Giving Compass’ Take:
• A report from the Carnegie Corporation of New York recommends how to rebuild the fragmented education system. Progress in education is difficult when executing solutions and offering feedback to one another is challenging for school ecosystems.
• The report suggests that strategies should center around both human design and systems change approaches to education. What is an ideal strategy that incorporates both of those concerns into improvement plans?
Baltimore City Public Schools had a problem: Its first year teachers had too many mentors.
While mentoring can be a good thing for new teachers, the city’s novice educators were, at one point, receiving up to 10 visitors — principals, district leaders, academic specialists — all giving different, and sometimes contradictory, feedback about how to improve their teaching.
But the problem in this case may be less telling than how the district found out about it, according to a new report from the philanthropic foundation Carnegie Corporation of New York. To help discover the mentoring redundancies, the district used “Improvement Science,” a method the health care industry often uses for solving problems.

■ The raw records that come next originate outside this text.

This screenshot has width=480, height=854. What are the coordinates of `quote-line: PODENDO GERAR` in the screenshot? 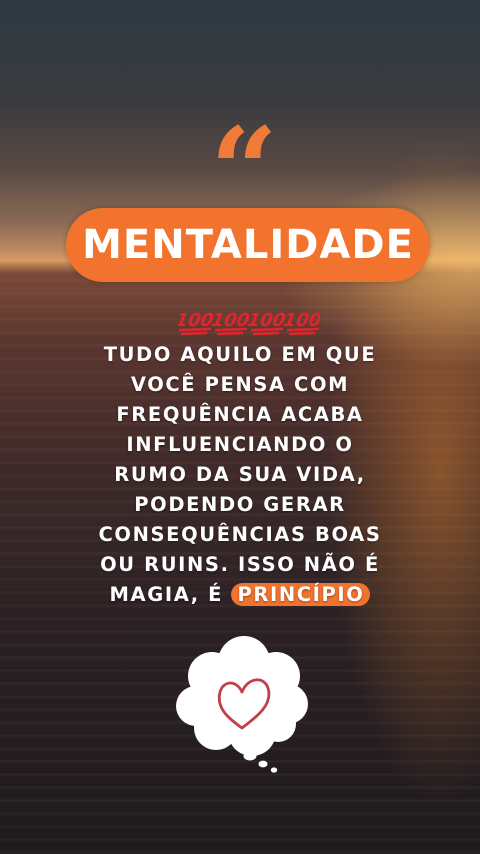 It's located at (240, 504).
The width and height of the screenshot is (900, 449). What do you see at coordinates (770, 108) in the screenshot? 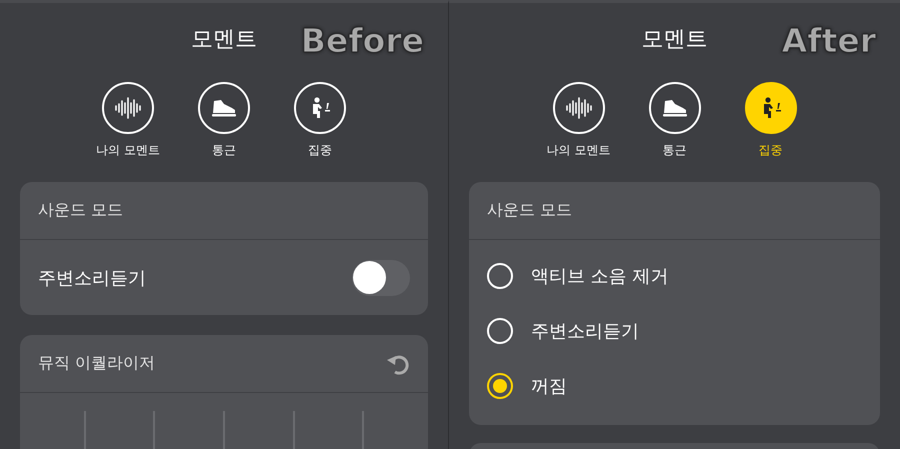
I see `mode-button` at bounding box center [770, 108].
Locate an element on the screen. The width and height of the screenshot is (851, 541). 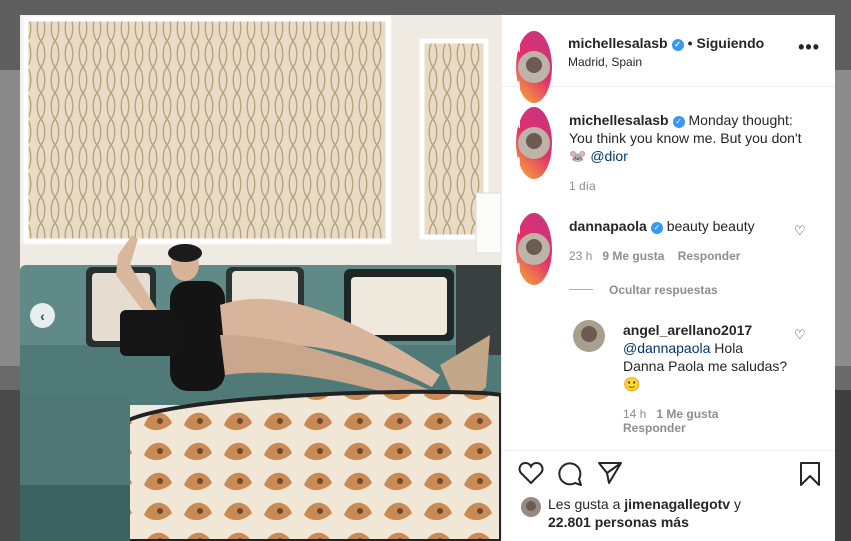
reply-reply-button: Responder is located at coordinates (654, 428).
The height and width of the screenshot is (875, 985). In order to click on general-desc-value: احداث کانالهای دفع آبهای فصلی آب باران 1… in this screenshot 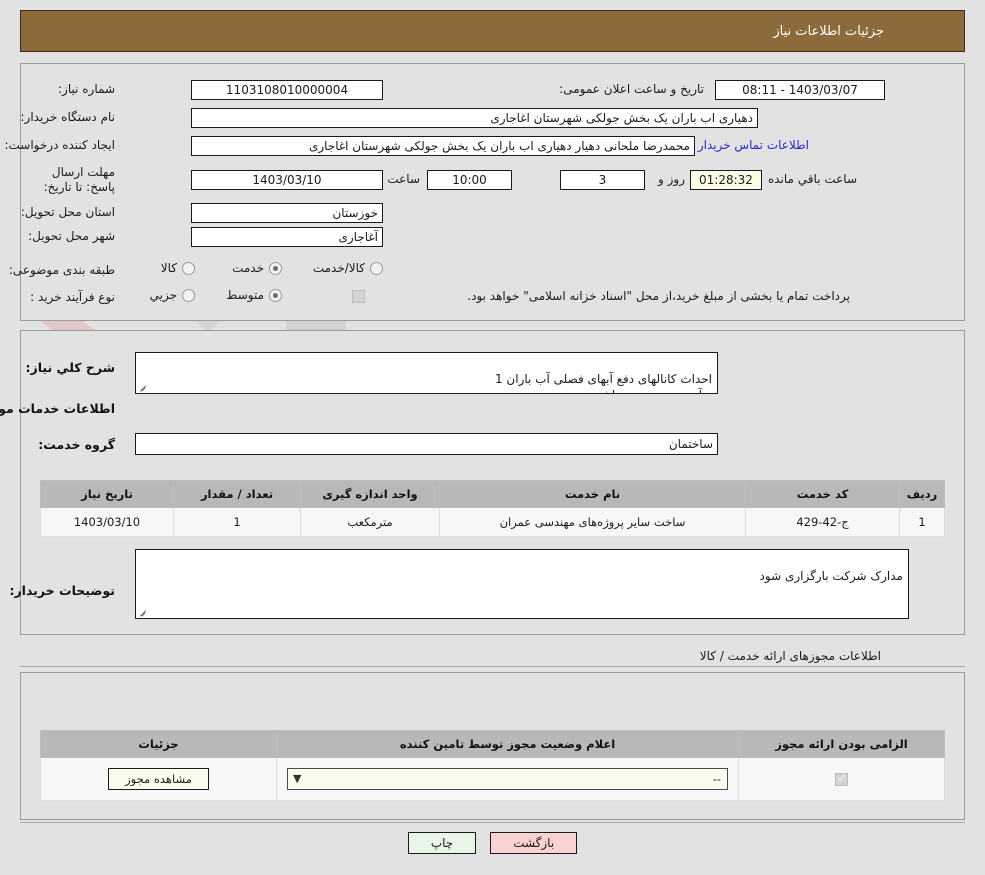, I will do `click(603, 382)`.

The report argues that these types of system-wide analyses of program implementation are necessary if new school reform efforts are to survive. The idea behind the work is that education is not lacking in solutions but is doing a poor job of executing them.
The reason for these disappointing results is “fragmentation,” said LaVerne Srinivasan, a co-author of the report. The education system is set up to support local control, but that often means the layered levels of governance — from classroom teachers to school principals to district leaders and state administrators — don’t communicate effectively about their work.
The report points to several improvement strategies.
- Build a shared understanding of purpose
- Understand the circumstances of the actors involved
- Integrate repeated adjustments based on experience
Carnegie launched the Integration Design Consortium last year, a two-year grant that is funding five groups to help make the fragmented education system more cohesive. Srinivasan said she hopes the report can help spur collaboration on this type of work.